A retrouver également dans ce numéro, une liste des trente LGBT qui font bouger la France. “Nous avons sélectionné trente parcours différents à suivre, des gens de province, des personnes du monde associatif, des personnalités connues ou celles qui devraient l’être. Ils existent beaucoup de gens dans notre communauté qui se démènent pour faire de jolies choses”, soutient-il.
Une presse primordiale
Si les médias généralistes traitent de plus en plus des questions LGBT+, il reste “primordial” d’avoir une presse dédiée à la communauté LGBT pour Romain Burrel. “Avec Têtu on peut aller plus en profondeur sur ces sujets. Nous créons également un espace où nous pouvons parler de nous, sans avoir peur d’être jugés, sans être caricaturés, sans avoir à se dire que potentiellement on écrit pour quelqu’un qui est hétérosexuel. Têtu est un ‘safe place’, un endroit où la parole est libre. Un média fait pour et par les personnes LGBT”, appuie-t-il et assure une nouvelle fois : “Un média LGBT n’est pas un caprice, c’est une nécessité.”

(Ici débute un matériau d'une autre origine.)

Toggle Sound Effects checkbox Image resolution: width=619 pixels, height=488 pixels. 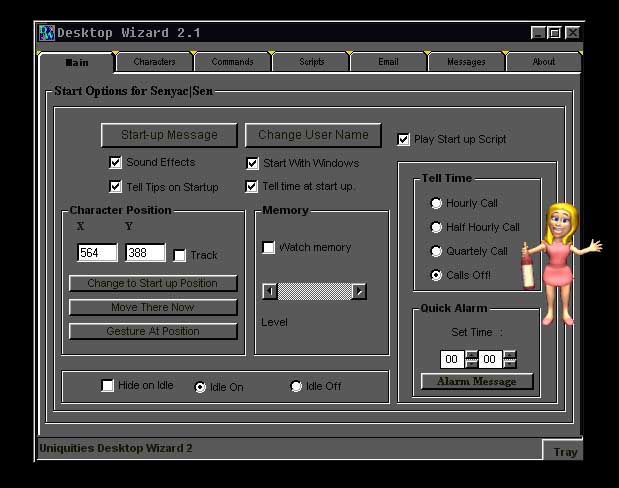tap(115, 162)
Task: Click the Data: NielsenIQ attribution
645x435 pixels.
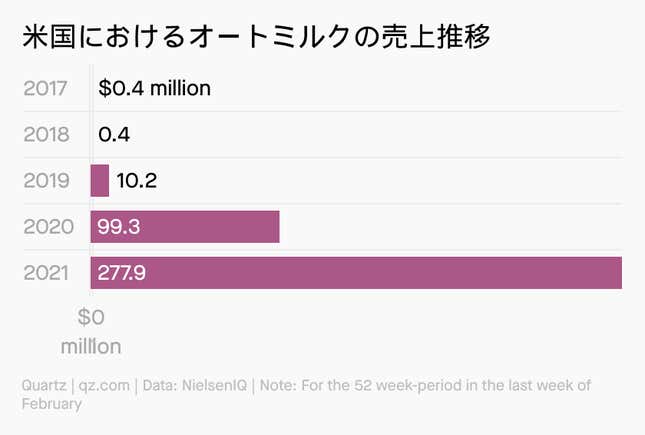Action: 195,386
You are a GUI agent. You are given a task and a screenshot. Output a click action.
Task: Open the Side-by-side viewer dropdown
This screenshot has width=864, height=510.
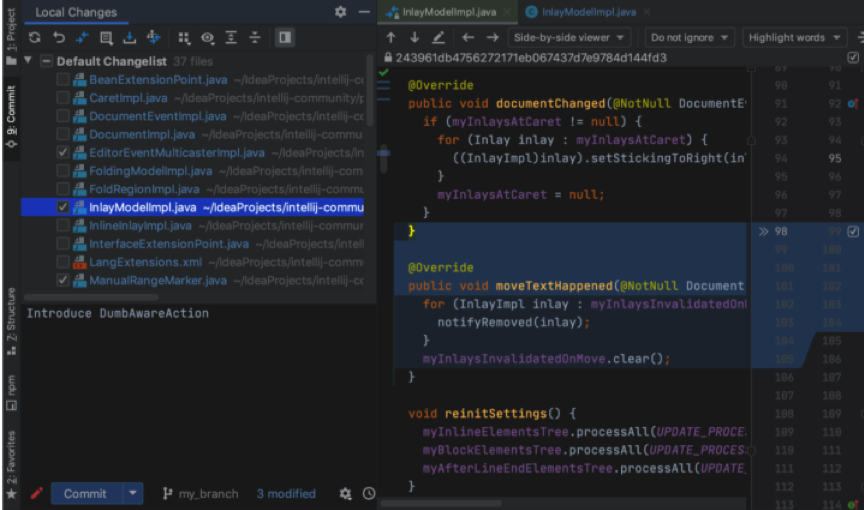tap(569, 37)
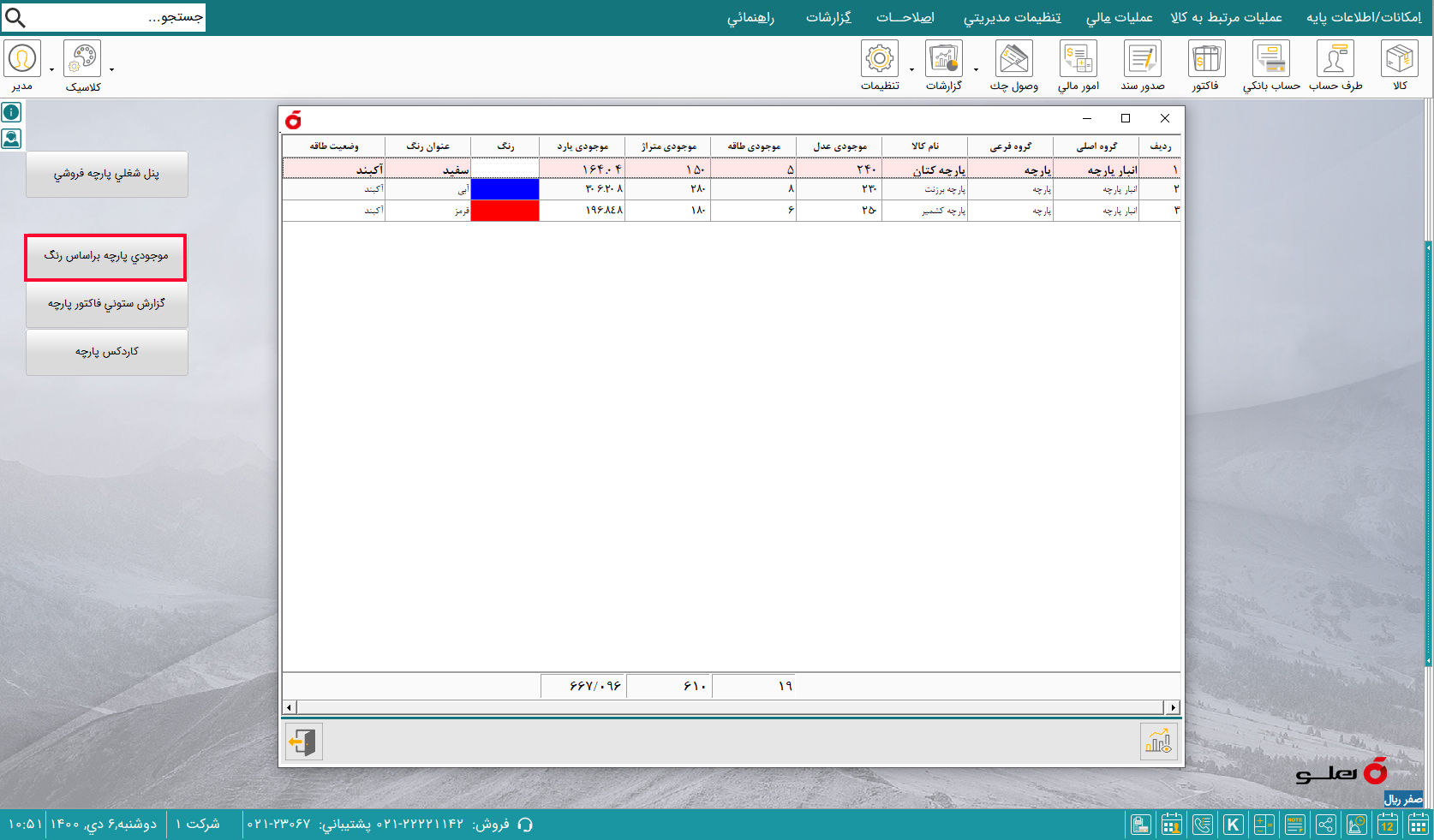Viewport: 1434px width, 840px height.
Task: Click the کاردکس پارچه button
Action: click(107, 352)
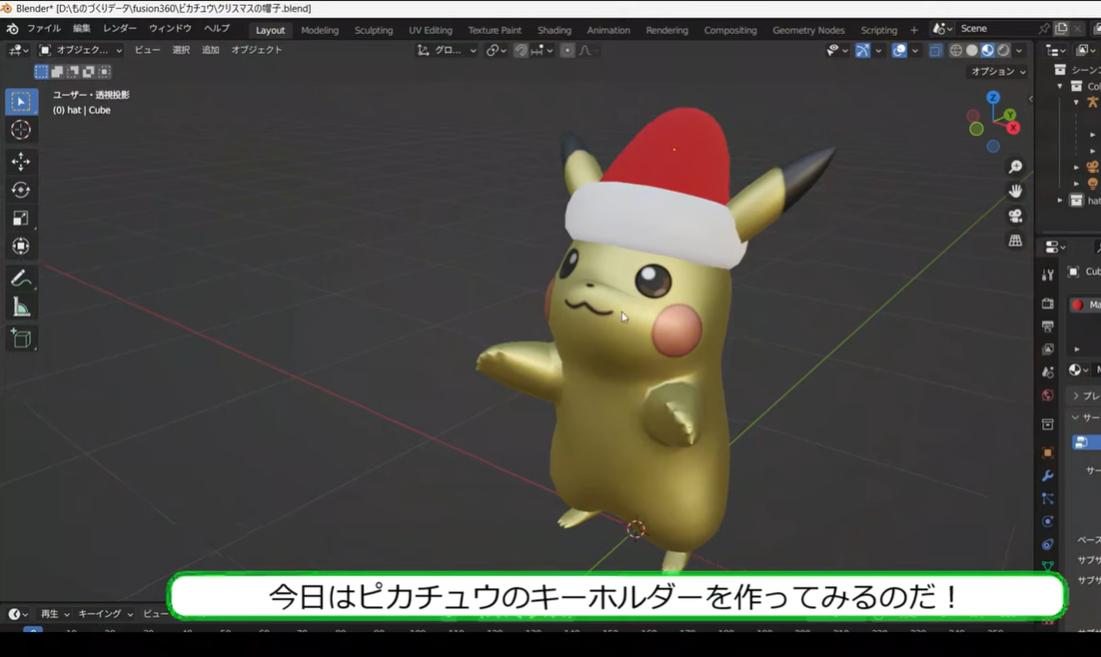Open the Modifier Properties tab with the wrench icon

1046,475
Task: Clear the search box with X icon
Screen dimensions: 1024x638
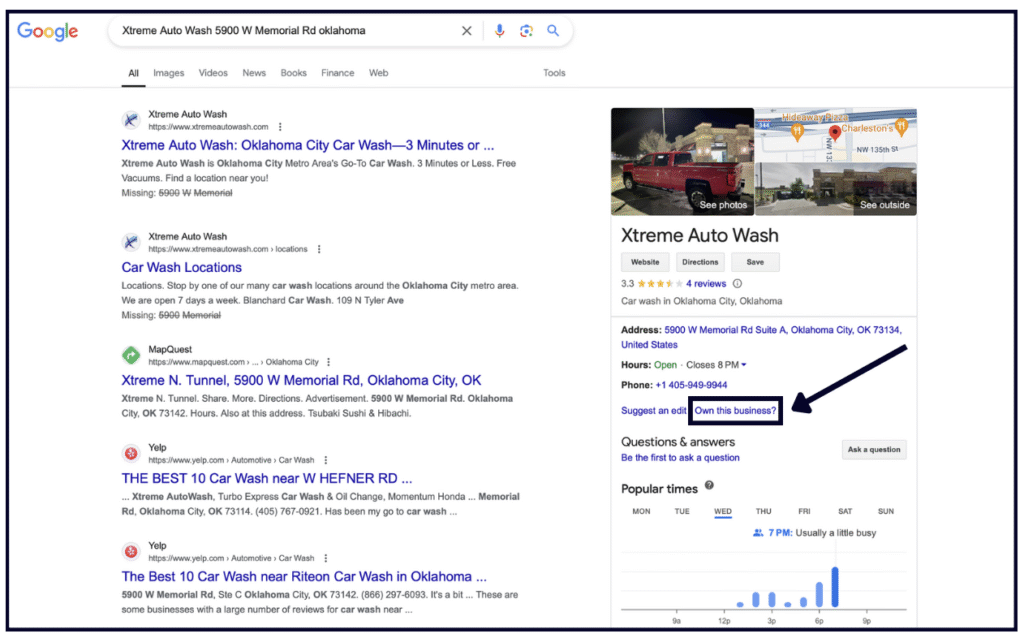Action: tap(466, 31)
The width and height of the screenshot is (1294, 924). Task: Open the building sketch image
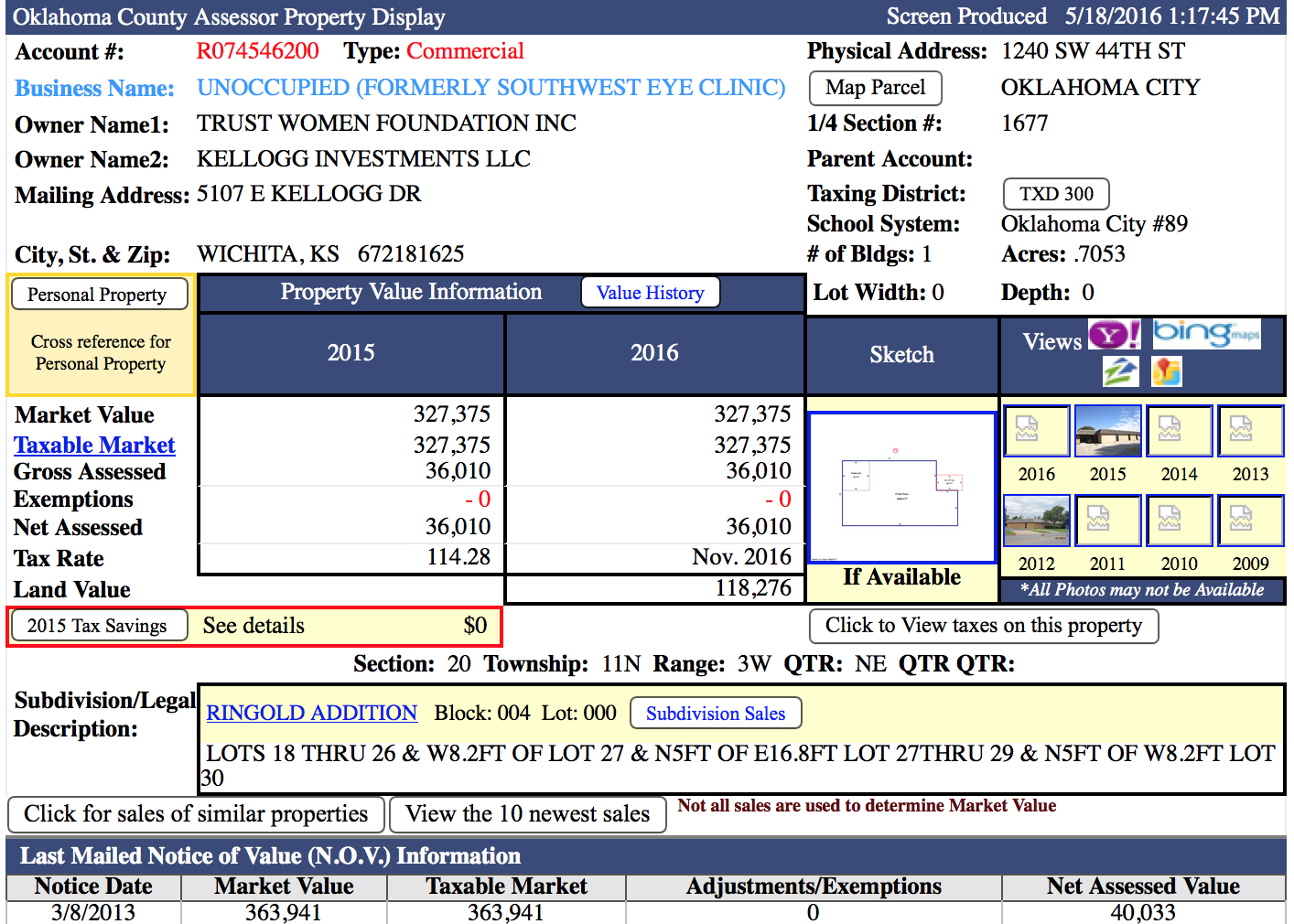pos(901,488)
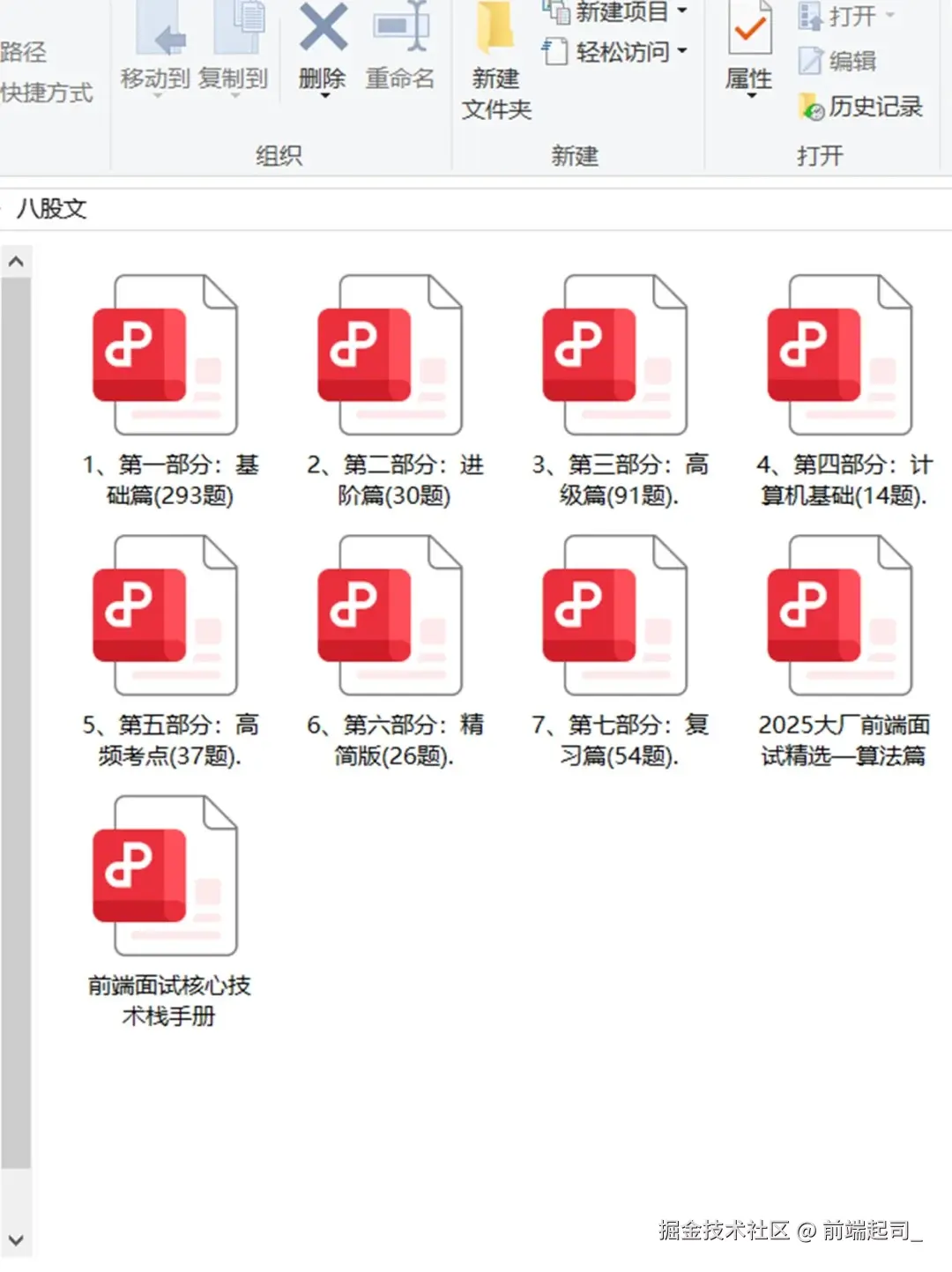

Créé en 1995, Têtu s’est créé au fur et à mesure des années une identité forte dans le paysage de la presse française. Romain Burrel porte donc sur ses épaules un solide héritage : “Tout le monde a une idée très précise de ce que doit être le magazine, pour certains il doit être très sérieux avec rien que des dossiers de fond, d’autres ne veulent que des choses légères, certains ne veulent voir des beaux mecs à poil, d’autres disent surtout pas. C’est très complexe”. Néanmoins, ce dernier n’a pas peur du changement ni de moderniser ce titre. Longtemps perçu comme le magazine référent des homosexuels masculins, la nouvelle équipe aux manettes tient à ouvrir plus largement le média et à devenir plus inclusif. “J’espère parler au maximum de personnes et pas seulement aux garçons. Nous allons également chercher des gens avec des physiques un peu différents, et pas seulement des hommes musclés comme ça été le cas pendant des années” affirme le directeur de la rédaction.
A la rencontre des lecteurs
A côté du magazine papier repensé, le site internet a été entièrement refondé et sera utilisé en complément de ce premier. “Le web est un outil de veille et de traitement de l’actualité au jour le jour. Nous voulons rendre ce média réactif, ce qu’il n’a pas toujours été et était même parfois un peu lent à la détente”, confie Romain Burrel. Des podcasts et des vidéos seront également au programme. En plus du web et du papier, la nouvelle équipe de Têtu souhaite développer des activités hors média.
“On veut proposer plus que simplement un magazine ou un site web. Aujourd’hui un média qui marche est un média qui offre plus que ça. Il faut sortir les journalistes des rédactions, les confronter au public” admet-il. Des “Têtu Talk” seront organisés au premier trimestre de l’année prochaine pour aller directement à la rencontre du public et débattre avec lui de sujets liés aux questions LGBT.
Avec ces différentes propositions, Têtu espère cette fois s’installer de manière pérenne. Romain Burrel part enthousiaste et plein d’envie dans ce projet : “En partant avec 2 500 abonnés dès le premier numéro, on commence déjà plus rassuré. L’idée est de recréer une discussion avec les gens, mais elle n’est pas évidente car elle a été interrompue plusieurs fois. Si ce n’a pas marché avant, ce n’est pas la faute du lecteur. D’ailleurs les dernières versions papier se sont vendues entre 17 et 12 000 exemplaires, ce qui est vraiment pas mal. Le lectorat est là, il faut bien s’adresser à lui”.